Alita: Battle Angel was added on November 8, and with just 10 days of viewing figures available has racked up 20.7million hours watched.
It is currently behind hunky snowman Christmas movie Hot Frosty on the chart, in the number one spot with 16m views, as well as fellow festive fave Meet Me Next Christmas.
The cyber-punk action film set in the year 2563, directed by Robert Rodriguez, starred Rosa Salazar in a motion-capture performance as the titular CG-rendered cyborg, who wakes up in a new body with no memory of her past, which she sets out to uncover.
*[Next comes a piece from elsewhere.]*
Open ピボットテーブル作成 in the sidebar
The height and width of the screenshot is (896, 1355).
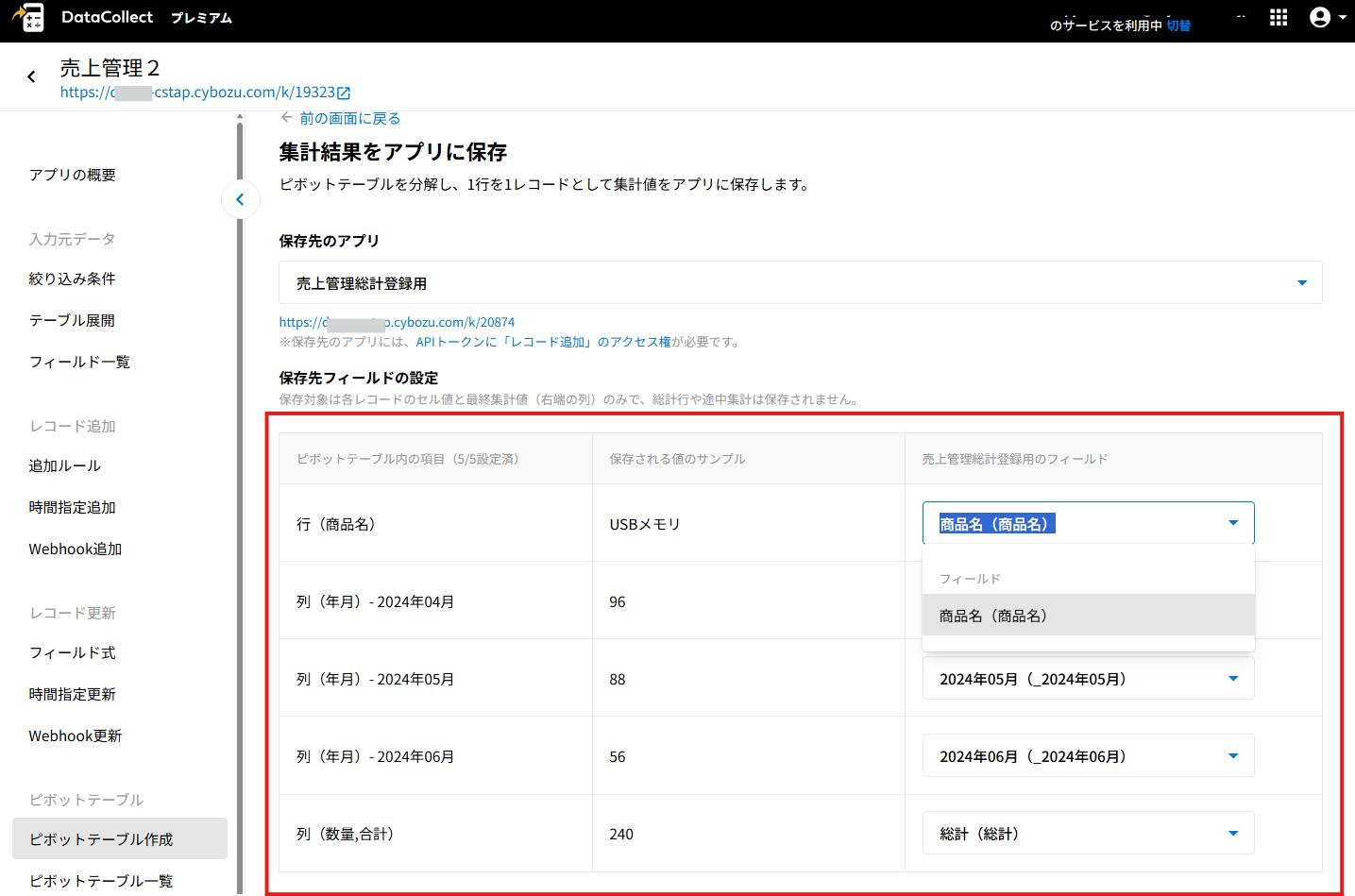(x=101, y=839)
Based on Yukito Kishiro’s manga series Gunnm, the movie was first announced in 2003 with Titanic filmmaker James Cameron slated to direct but faced numerous delays owing to his commitments with the Avatar franchise.
The movie, based on the manga series Gunnm, did well with fans when it was released but was a big disappointment for critics (Picture: Twentieth Century Fox via AP)
Rosa Salazar used motion-capture in her performance as the titular CG character (Picture: Allstar/20th Century Fox)
Eventually cameras started rolling in 2016 with Rodriguez at the helm instead.
Alita: Battle Angel also starred Christoph Waltz, Jennifer Connelly, Mahershala Ali, Rebel Moon’s Ed Skrein, Jackie Eearle Haley and Keean Johnson.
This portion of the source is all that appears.